“The Access Imperative” is the theme of this year’s American Council on Education Annual Meeting, which concludes today in Washington. College administrators gathered for the conference on Monday received some stern advice for achieving the diversity they say they want: Stop relying on SAT scores and other assessments that are really only accessible to the elite.
That message came from author Ron Suskind, who, in his plenary speech Monday morning, detailed his experience chronicling the journey of Cedric Jennings from one of the worst performing high schools in the nation to Brown University in his Pulitzer Prize-winning Wall Street Journal articles. Those articles formed the basis of his book, A Hope in the Unseen: An American Odyssey from the Inner City to the Ivy League.
Suskind told of a conversation he had with a colleague who was writing about children overcoming the travails of war-torn Bosnia. Suskind said although he was moved by the Bosnia story, he felt there was a war zone right in his backyard, as his journey to “to the worst high school I can find in America” was not 20 miles from his vaunted perch at the Wall Street Journal’s D.C. bureau. At the time, Suskind said, Ballou Senior High School, had 1,400 students and 400 of them were absent and unaccounted for on any given day.
“It’s a nightmare. Twelve kids a year are killed who either are or ought to have been in school. … How could this be in a land of such dizzying prosperity?” Suskind asked.
Suskind said that many colleges that rely on SAT scores and AP credits fail to enroll talented but underprivileged students from the areas like “war zone environment” that pervaded the poverty and crime-plagued Southeast quadrant of D.C. in the early 1990s. Though Jennings ended up graduating from Brown as a 3.3 GPA double major, he wouldn’t have had a chance if Brown only relied on his incoming SAT score of 910 as a basis for admitting him.
In fact, University of California, Berkeley Professor Dr. Ronald Takaki, in his response to Suskind’s speech, said colleges should stop putting so much stock in AP credits and SAT scores.
“We all know that AP courses are offered in abundance in suburban schools, but AP courses are scarce in urban school and in rural schools. … One thing we know for certain about SAT scores, they correlate with family income, they rise together. Clearly, the playing field is not level or fair.”
Suskind exhorted the crowd of college and university presidents assembled to hear his plenary speech to be honest about the elitist traditions that pervade many facets of their schools, and then work to proactively diversify their institutions not just ethnically, but economically.

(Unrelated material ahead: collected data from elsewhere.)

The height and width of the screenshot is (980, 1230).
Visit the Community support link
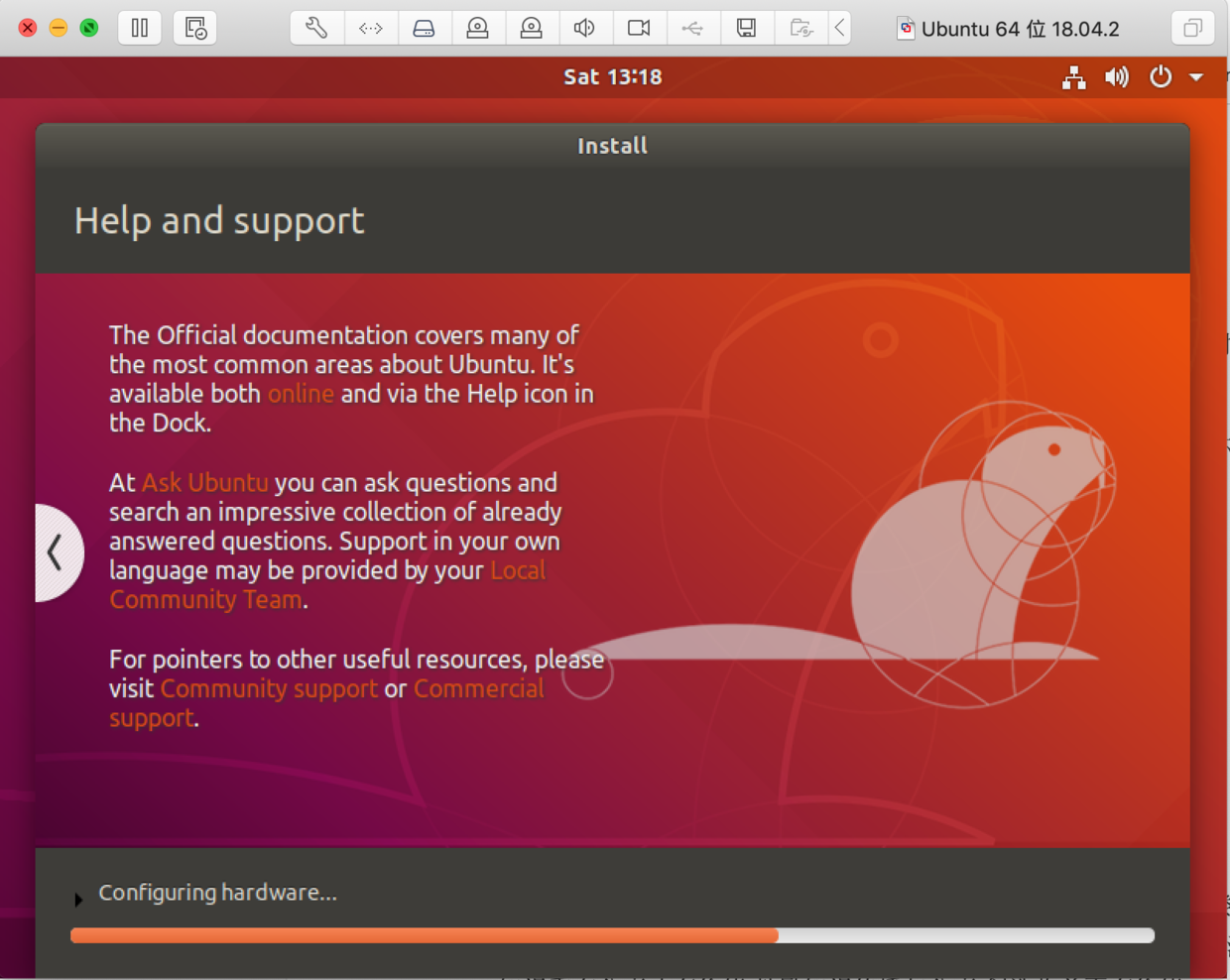tap(268, 688)
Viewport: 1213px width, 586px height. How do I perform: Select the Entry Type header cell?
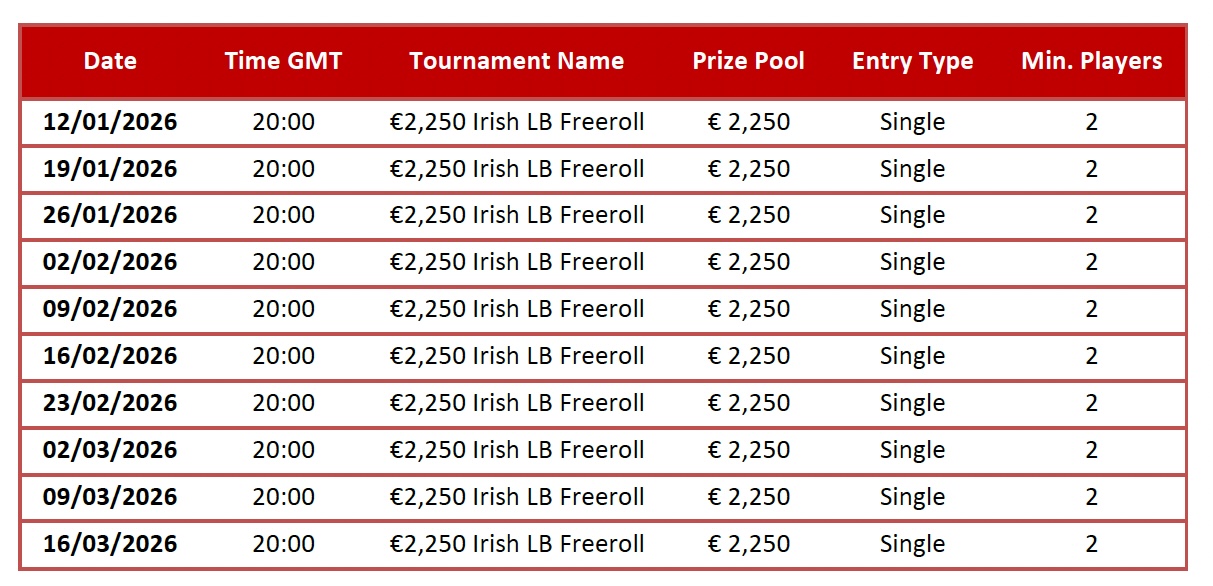click(912, 61)
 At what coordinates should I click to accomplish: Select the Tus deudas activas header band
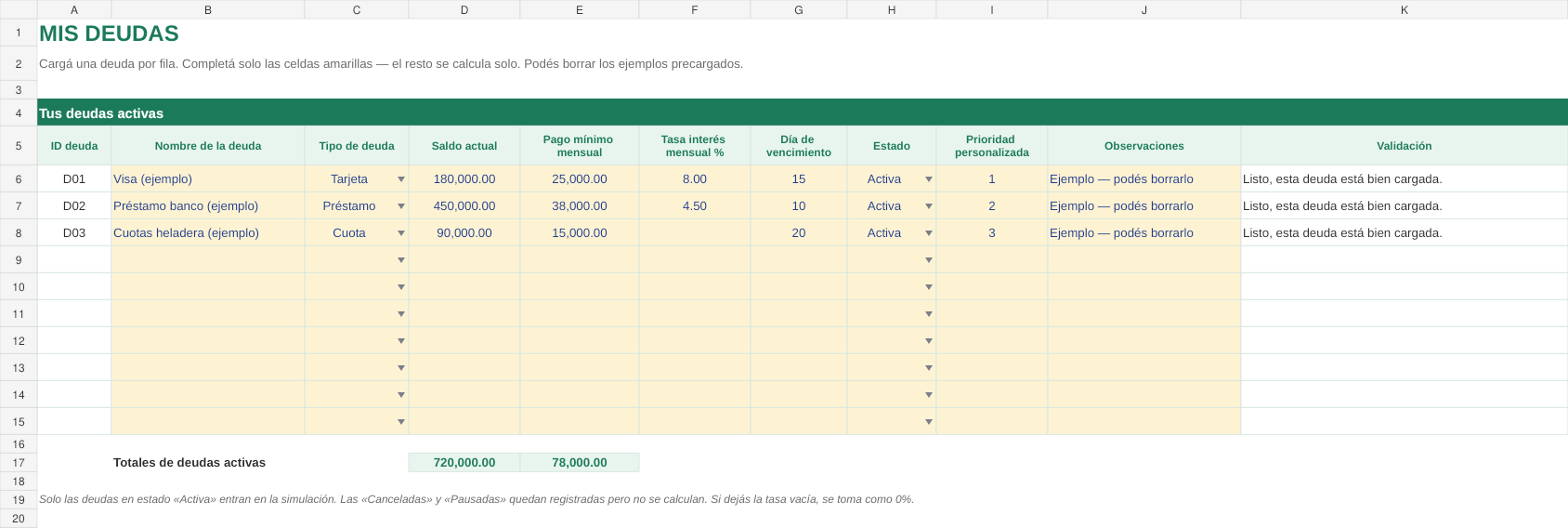click(x=803, y=112)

“The fact is, we’re often not honest with ourselves. It’s hard to give up those SAT scores tattooed in your arm. It’s hard to give up the feeling of the ooh-ahhs that you went to a great university. … The problem is that we think we’re better because of these things that we’ve been able to grab hold of, and we’re not. And it’s only that kind of self-appraisal that allows us to see the light hidden often under bushel baskets that really will make us better.”